### TASKS FOR THIS EXERCISE:
1. Which shooting games does the clay shoot article below say will be offered at the benefit? List each one.
2. How would you put this sentence from the clay shoot article below into Spanish: "The first flight is scheduled for 9 a.m. and a second flight is set for 11 a.m."
3. Can you carry on the clay shoot article below from its last sentence?

Breaking clay will benefit fight against Cerebral Palsy

Trapper ready?



The Elks Lodge will host a sporting clay shoot benefit on Saturday, Oct. 19 at the Kalbfus Rod & Gun Club in Clarendon to benefit the Elks Home Service Program dedicated to helping persons with Cerebral Palsy.

The cost is $40 per shooter or $200 for a squad of five if a company team is formed. The price includes 50 targets and free lunch, a micro-massage and music.

The first flight is scheduled for 9 a.m. and a second flight is set for 11 a.m. Lunch starts at 12:30 p.m.

Todd Bowersox, activities committee chair at the Elks Lodge in Warren, said there will be ten different stations with five targets per station. He is encouraging members and guests to shoot at the benefit that will include a mix of target presentations going away, incoming, crossers, quarters, rabbits, teals, overheads and underfoot targets.

“Any event or activity that we do, 70 percent of the proceeds go to Cerebral Palsy,” said Bowersox.

There will also be shooting games like “Miss N Out” and “Annie Oakley” as well as “Shoot the Judge” where for $1 a shell you can shoot targets with a gun made by Taurus that shoots shotgun shells. After both flights are complete shooters can use their own gun and shells for additional rounds of sporting clays for $15.

### DATA EXCERPTS:
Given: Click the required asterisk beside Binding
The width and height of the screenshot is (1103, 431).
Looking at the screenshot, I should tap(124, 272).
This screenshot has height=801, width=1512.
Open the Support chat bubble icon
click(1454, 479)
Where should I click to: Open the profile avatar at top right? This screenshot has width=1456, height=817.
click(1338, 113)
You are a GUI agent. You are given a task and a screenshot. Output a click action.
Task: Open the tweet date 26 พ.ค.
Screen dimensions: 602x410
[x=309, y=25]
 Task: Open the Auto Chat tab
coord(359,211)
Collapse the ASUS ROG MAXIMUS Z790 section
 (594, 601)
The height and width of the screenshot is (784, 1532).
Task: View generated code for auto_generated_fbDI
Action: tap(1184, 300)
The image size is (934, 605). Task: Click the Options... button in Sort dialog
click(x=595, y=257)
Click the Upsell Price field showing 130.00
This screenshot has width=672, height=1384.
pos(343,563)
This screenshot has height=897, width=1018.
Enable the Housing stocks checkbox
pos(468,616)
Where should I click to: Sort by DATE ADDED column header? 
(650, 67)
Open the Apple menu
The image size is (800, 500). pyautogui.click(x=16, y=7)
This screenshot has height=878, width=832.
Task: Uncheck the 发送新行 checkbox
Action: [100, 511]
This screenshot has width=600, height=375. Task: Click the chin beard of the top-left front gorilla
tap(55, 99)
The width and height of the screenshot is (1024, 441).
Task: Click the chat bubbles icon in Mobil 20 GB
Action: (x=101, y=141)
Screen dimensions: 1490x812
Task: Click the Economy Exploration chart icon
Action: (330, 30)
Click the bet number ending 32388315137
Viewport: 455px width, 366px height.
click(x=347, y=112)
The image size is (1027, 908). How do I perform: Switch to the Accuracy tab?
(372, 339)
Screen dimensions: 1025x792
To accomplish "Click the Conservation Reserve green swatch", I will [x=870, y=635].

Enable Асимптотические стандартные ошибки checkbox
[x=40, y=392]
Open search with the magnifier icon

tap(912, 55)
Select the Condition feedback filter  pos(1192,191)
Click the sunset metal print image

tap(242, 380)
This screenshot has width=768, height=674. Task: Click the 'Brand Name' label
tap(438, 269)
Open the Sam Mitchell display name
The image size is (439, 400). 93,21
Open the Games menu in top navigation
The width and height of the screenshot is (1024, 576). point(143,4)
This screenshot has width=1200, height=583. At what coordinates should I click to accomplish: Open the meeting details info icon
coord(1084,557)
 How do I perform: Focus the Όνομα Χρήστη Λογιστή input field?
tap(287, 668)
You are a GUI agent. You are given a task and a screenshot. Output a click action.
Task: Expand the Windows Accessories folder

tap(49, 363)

### SOLVED PROBLEMS:
1.
- "Miss N Out"
- "Annie Oakley"
- "Shoot the Judge"

2. La primera ronda está programada para las 9 a. m. y una segunda ronda está fijada para las 11 a. m.

3.
The club previously used manual trap machines where someone had to sit in front of the machines and pull a chord to send the target flying. Three years ago the club purchased automatic trap machines and Mike Fadale, president of the Kalbfus Gun Club, said the investment has pretty much paid for itself.

“We’re probably, in our area, the only club with all automatic traps. They are battery powered, we just turn them on and we can go through all 10 stations without anybody sitting in the trap house,” said Fadale. “We have a winter league here, it’s pretty much maintenance free.”

Stations during the competition will be manned by Boy Scouts and the scholastic trap team.

“They’ll be my guys at the stations…you’ll carry your gun from station to station, they’ll have shells, you’ll hand your scorecard to the scorer, the trapper will explain what targets you’re going to see and the first shooter goes up and shoots five targets,” Bowersox said.

Shooters can show up at the Kalbfus Club on the day of the event, though Bowersox said pre-registration is preferred. If it’s a cold day on Oct. 19, there will be fire rings set up throughout the course.

A Warren County native, Bowersox says hunting is in his DNA. “I’ve never had anyone say they didn’t want to come back,” he said.

“The methodology that I’ve learned over the years through all the training classes and certifications that I have from the National Sporting Clays Association is safety and methodology and being calm and assertive. Teaching people and giving them the tools to feel comfortable handling a gun,” he said.